CHAPEL HILL, N.C. (WTVD) -- While the NCAA continues to grapple with the future of athlete compensation and name image and likeness (NIL) rights, on Tuesday, the University of North Carolina-Chapel Hill unveiled a first-in-the-nation partnership aimed at helping some of its former athletes realize a few of the fruits of their labor.
"You think about national championships and you think about the history of great players," said Wesley Haynes.
For Haynes, the founder and CEO of BRANDR, UNC was a no-brainer as their first partnership.
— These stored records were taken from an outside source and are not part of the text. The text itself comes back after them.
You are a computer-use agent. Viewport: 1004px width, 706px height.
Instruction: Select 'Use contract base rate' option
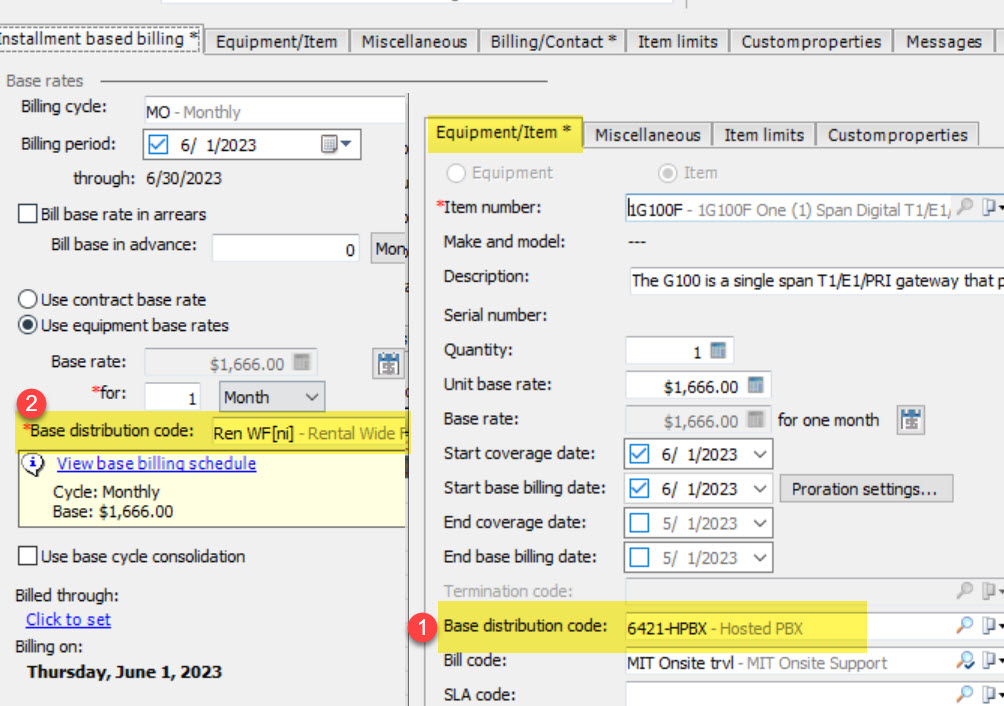pyautogui.click(x=28, y=300)
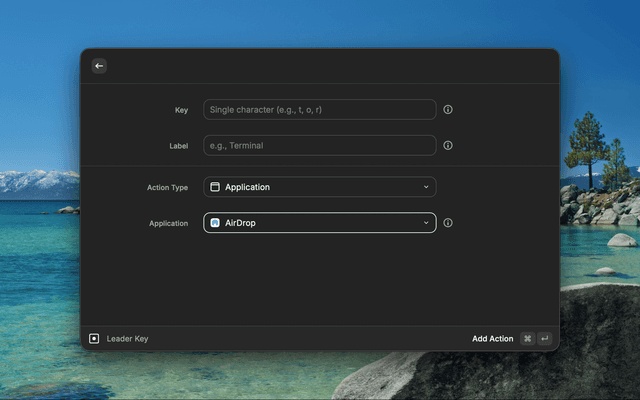The width and height of the screenshot is (640, 400).
Task: Open the AirDrop application dropdown
Action: click(x=320, y=223)
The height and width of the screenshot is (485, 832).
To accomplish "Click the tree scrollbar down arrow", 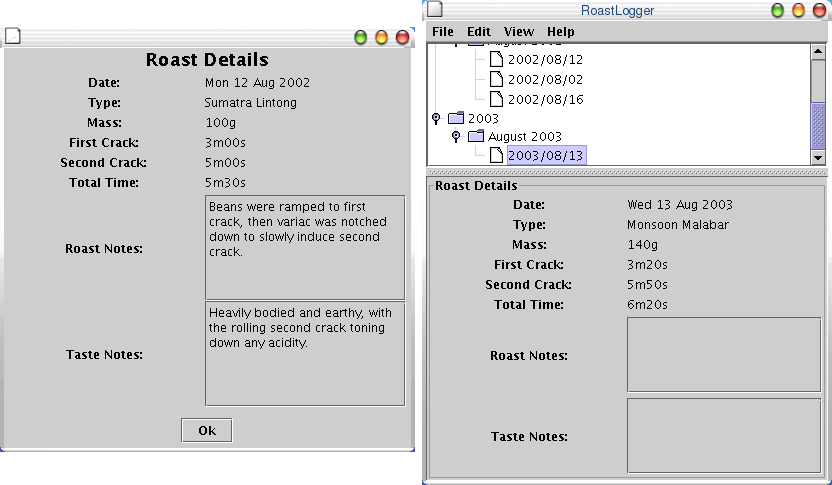I will 817,157.
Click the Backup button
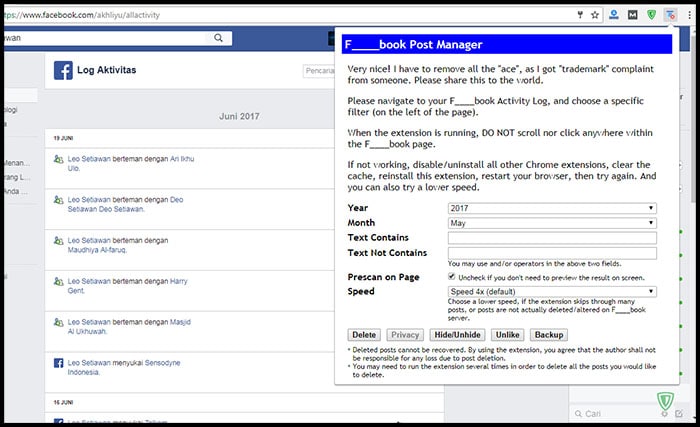 pyautogui.click(x=548, y=334)
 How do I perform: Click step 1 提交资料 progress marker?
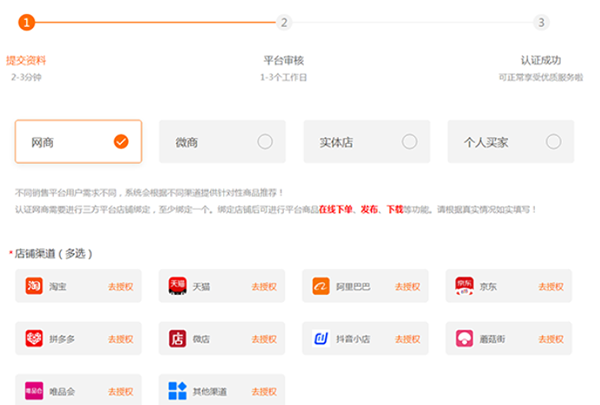26,21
"They're going to be kind of the poster child for the college universe. (Director of Athletics) Bubba (Cunningham) kept talking about wanting to get the Carolina family back together and that this gave them an opportunity to do that." Haynes told ABC11.
It's a simple proposition really -- harnessing the enduring market power of Tar Heel greats of the past, as a group. To start, it's the storied men's basketball and women's soccer programs. Sean May and Heather O'Reilly took the initiative to both present the idea and get their fellow alumni to sign on.
"We're about our family, and we want everyone to be included. One of the guys I reached out to was John Holmes, who played with me from Bloomington, Indiana," May said Tuesday. "He was a senior when I was a freshman. He was like 'man, why do I need to be a part of this?' and I said because everyone needs to be a part of it. It's about all of us together."
Think officially licensed Danny Green or Mia Hamm jerseys, maybe personalized UNC Monopoly sets and trading cards. All proceeds shared by the players who created the magic.
"It's nothing that I think will be earth-shattering at the start, but I think it's one of these ideas where when Bubba brought it to us, and we really started thinking about it, you said why hasn't this been done?" Haynes said.
It's being done now with UNC as the tip of the spear. Haynes, who has years of experience in these matters with the NFL and NBA, thinks the college market is ripe and there's one difference he thinks will matter: Nostalgia is so much stronger in college than in the pros.
"The players pick the school that they go to in college. They don't get to pick the pro team that they play for. They picked UNC and they picked being Tar Heels," Haynes said.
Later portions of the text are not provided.